Word and element location data:
==================================================
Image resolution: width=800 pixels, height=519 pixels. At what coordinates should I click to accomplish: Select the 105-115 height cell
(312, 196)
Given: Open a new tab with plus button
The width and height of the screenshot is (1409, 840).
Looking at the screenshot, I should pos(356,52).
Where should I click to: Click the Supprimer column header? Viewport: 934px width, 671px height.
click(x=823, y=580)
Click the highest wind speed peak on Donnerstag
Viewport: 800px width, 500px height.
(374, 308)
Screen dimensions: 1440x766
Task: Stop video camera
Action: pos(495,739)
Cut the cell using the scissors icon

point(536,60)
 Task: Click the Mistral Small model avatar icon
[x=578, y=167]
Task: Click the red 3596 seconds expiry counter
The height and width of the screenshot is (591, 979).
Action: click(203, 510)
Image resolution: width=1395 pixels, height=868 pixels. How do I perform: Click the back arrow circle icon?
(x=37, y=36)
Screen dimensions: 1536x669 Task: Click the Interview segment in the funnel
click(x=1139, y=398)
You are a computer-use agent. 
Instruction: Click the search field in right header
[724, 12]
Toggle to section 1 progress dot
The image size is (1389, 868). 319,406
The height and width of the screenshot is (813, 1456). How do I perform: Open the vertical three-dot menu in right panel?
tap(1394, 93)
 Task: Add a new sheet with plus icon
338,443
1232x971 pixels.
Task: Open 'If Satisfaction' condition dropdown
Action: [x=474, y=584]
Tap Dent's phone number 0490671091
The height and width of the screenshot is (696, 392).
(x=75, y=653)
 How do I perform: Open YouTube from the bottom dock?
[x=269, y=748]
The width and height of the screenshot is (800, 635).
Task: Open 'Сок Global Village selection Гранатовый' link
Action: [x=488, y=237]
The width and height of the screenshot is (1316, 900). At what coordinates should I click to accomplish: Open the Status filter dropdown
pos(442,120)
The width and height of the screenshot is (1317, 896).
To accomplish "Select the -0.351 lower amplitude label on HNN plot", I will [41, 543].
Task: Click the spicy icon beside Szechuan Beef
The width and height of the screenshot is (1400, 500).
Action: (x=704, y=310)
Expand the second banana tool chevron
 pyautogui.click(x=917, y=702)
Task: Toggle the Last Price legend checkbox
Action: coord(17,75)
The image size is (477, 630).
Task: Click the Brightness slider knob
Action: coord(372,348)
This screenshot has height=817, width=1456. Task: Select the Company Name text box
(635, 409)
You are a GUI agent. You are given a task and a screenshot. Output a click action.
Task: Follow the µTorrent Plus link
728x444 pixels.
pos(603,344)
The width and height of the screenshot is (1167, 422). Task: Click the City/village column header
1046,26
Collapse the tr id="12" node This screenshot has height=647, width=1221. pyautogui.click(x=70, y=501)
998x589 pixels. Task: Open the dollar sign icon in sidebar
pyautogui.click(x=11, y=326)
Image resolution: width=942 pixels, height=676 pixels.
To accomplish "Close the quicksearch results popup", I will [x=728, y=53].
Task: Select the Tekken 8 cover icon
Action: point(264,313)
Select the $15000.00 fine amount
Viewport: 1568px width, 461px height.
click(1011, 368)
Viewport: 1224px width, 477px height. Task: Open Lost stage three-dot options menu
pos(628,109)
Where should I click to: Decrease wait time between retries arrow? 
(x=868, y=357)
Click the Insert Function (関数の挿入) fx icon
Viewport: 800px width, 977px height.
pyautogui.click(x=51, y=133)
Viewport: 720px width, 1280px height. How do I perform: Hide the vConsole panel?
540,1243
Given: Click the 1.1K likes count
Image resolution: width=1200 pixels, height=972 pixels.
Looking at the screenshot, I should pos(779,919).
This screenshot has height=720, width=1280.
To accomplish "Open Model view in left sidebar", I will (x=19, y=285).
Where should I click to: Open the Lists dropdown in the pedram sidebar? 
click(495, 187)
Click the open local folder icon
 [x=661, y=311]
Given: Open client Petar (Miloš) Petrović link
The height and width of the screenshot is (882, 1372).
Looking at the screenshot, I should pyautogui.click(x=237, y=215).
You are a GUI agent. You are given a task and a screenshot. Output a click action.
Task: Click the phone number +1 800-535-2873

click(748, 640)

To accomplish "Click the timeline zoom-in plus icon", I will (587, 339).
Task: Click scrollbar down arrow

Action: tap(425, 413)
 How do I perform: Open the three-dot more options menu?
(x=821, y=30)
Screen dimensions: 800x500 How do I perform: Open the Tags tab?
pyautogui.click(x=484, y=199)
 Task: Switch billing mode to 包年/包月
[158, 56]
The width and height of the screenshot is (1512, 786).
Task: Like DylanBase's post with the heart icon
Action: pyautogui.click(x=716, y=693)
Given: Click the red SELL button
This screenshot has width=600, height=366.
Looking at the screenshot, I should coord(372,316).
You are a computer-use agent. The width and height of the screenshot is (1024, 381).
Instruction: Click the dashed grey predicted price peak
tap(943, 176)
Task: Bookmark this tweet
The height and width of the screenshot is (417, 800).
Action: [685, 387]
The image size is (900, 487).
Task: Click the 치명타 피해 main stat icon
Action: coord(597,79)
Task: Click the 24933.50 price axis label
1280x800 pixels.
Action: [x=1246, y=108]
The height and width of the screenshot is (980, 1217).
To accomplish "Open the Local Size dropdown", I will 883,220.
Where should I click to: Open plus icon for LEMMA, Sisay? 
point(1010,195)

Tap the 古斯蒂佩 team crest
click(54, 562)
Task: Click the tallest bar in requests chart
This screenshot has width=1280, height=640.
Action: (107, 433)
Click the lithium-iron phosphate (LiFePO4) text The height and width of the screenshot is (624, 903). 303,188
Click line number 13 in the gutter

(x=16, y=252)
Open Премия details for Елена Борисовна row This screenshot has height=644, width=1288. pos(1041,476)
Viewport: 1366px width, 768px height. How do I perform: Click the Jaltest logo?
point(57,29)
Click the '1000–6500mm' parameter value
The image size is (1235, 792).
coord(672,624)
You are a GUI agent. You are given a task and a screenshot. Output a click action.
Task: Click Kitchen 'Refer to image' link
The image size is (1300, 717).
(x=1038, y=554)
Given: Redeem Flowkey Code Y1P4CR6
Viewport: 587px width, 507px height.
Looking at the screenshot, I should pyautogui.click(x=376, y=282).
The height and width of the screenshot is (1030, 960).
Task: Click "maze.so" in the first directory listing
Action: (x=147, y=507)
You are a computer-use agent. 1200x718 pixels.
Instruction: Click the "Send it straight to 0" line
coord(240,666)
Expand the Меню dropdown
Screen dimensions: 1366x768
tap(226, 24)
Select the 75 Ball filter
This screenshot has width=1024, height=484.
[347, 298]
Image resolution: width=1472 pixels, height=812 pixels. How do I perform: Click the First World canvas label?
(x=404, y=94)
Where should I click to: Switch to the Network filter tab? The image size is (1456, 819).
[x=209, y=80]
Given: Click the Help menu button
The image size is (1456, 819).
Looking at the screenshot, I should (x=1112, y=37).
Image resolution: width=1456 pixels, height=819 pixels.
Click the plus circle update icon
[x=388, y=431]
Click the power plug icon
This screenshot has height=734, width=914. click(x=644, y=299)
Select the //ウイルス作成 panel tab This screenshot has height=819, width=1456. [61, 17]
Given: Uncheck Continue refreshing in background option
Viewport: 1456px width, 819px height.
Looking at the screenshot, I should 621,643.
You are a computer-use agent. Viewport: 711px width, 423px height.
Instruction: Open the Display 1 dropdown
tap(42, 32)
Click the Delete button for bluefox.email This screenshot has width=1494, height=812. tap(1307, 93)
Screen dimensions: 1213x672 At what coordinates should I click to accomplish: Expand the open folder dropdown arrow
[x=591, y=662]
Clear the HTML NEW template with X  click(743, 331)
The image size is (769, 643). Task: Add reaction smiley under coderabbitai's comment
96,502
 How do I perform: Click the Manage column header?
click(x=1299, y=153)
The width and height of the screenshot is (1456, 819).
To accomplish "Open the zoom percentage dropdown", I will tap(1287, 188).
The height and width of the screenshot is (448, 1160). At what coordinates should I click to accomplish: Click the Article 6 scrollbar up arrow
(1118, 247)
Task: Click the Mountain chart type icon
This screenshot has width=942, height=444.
==================================================
Rewrite the items starting at the line that has "The height and width of the screenshot is (813, 1456)." and ending after the line that has "(x=75, y=653)", replacing "phone number" with "mobile number" and leaving everything else unchanged.

*SOLUTION FOR THIS TASK*
The height and width of the screenshot is (813, 1456). How do I perform: Open the vertical three-dot menu in right panel?
tap(1394, 93)
 Task: Add a new sheet with plus icon
338,443
1232x971 pixels.
Task: Open 'If Satisfaction' condition dropdown
Action: [x=474, y=584]
Tap Dent's mobile number 0490671091
The height and width of the screenshot is (696, 392).
(x=75, y=653)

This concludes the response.